Missing Mom by Joyce Carol Oates
Missing Mom covers one year in the life of Nikki Eaton, a 31 year old newspaper columnist known for her off-beat attitude toward life. Her choices in clothes and hairstyles and her current romantic attachment to a man with a wife and two children are a source of frustration to her sister, Clare, and confusion to her mother, Gwen.
As Nikki deals with the aftermath of her mother's death, cleaning out the house and talking to relatives, she begins to see Gwen as more than just Mom - she was a woman with a life of her own, a woman Nikki can begin to relate to. But while she's moving closer to her mother, her relationship with Clare is falling apart. Neither sister understands the words or actions of the other and things deteriorate until they both lose the one person they might have had to lean on.
Nikki is an interestingly written character; Joyce Carol Oates is an
interesting writer. I don't think I've ever read such an in depth
experience of grief. It's uniquely personal and goes on and on and is
never really understood by others. And isn't that the way grief is? The
things we do out of feelings of grief can be difficult for others to
connect back to those emotions and as a result people get confused,
impatient and angry with the grieving person. Grief is slow, and it
isn't easy on anyone.
Though the story is sad, it's life-affirming too. The sisters grow in acceptance of people who think and behave differently than they do, Clare learns that the life you don't have isn't always better than the one you are living right now, and Nikki begins to grow up, becoming less self-centered, less careless about life and the people in it.
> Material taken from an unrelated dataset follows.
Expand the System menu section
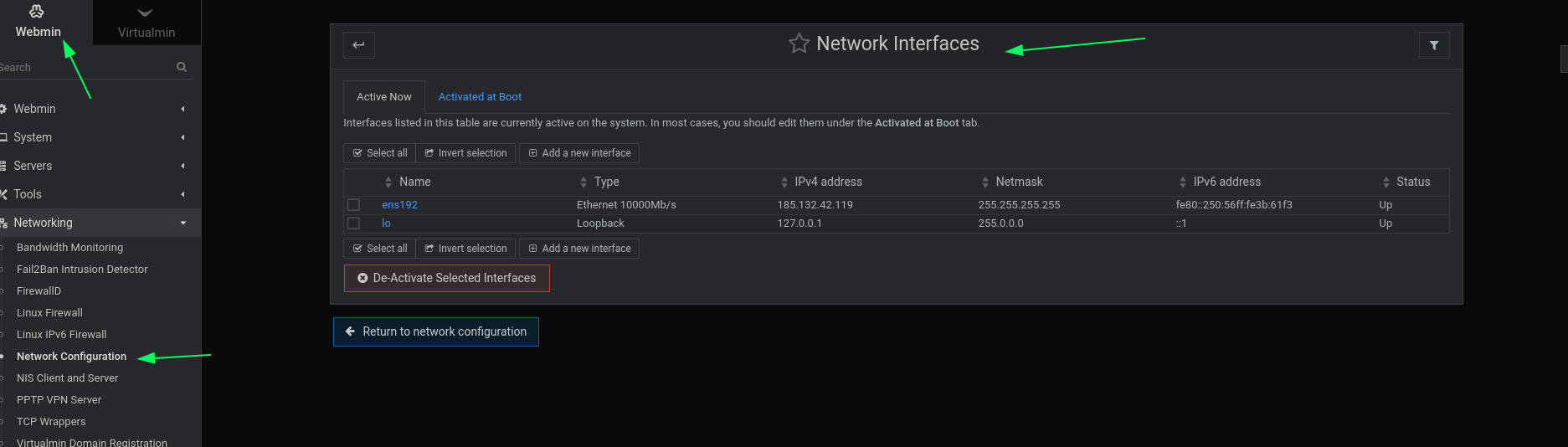pyautogui.click(x=92, y=137)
It's a well-rounded story that takes you beyond the suffering and leaves you with hope for what's next.
In most books there are lines that jump out at me, lines I love for the truth they contain or the way the words are arranged and it feels strange that I didn't find any this time. I didn't particularly enjoy Oates' writing style - it seemed abrupt or odd or...something...in places. I can't quite put my finger on it. I think we are meant to read it as Nikki's thought process and I understand that, still, I found it awkward sometimes. I probably won't remember the writing but the emotion, the grief, will be with me for a long time.
I recommend "Missing Mom". Most of us have mothers we will either lose one day or have already lost. Even if you've never had a mother figure in your life there is still the common to us all experience of grief that every reader will be able to identify with. I think this book has something for everyone.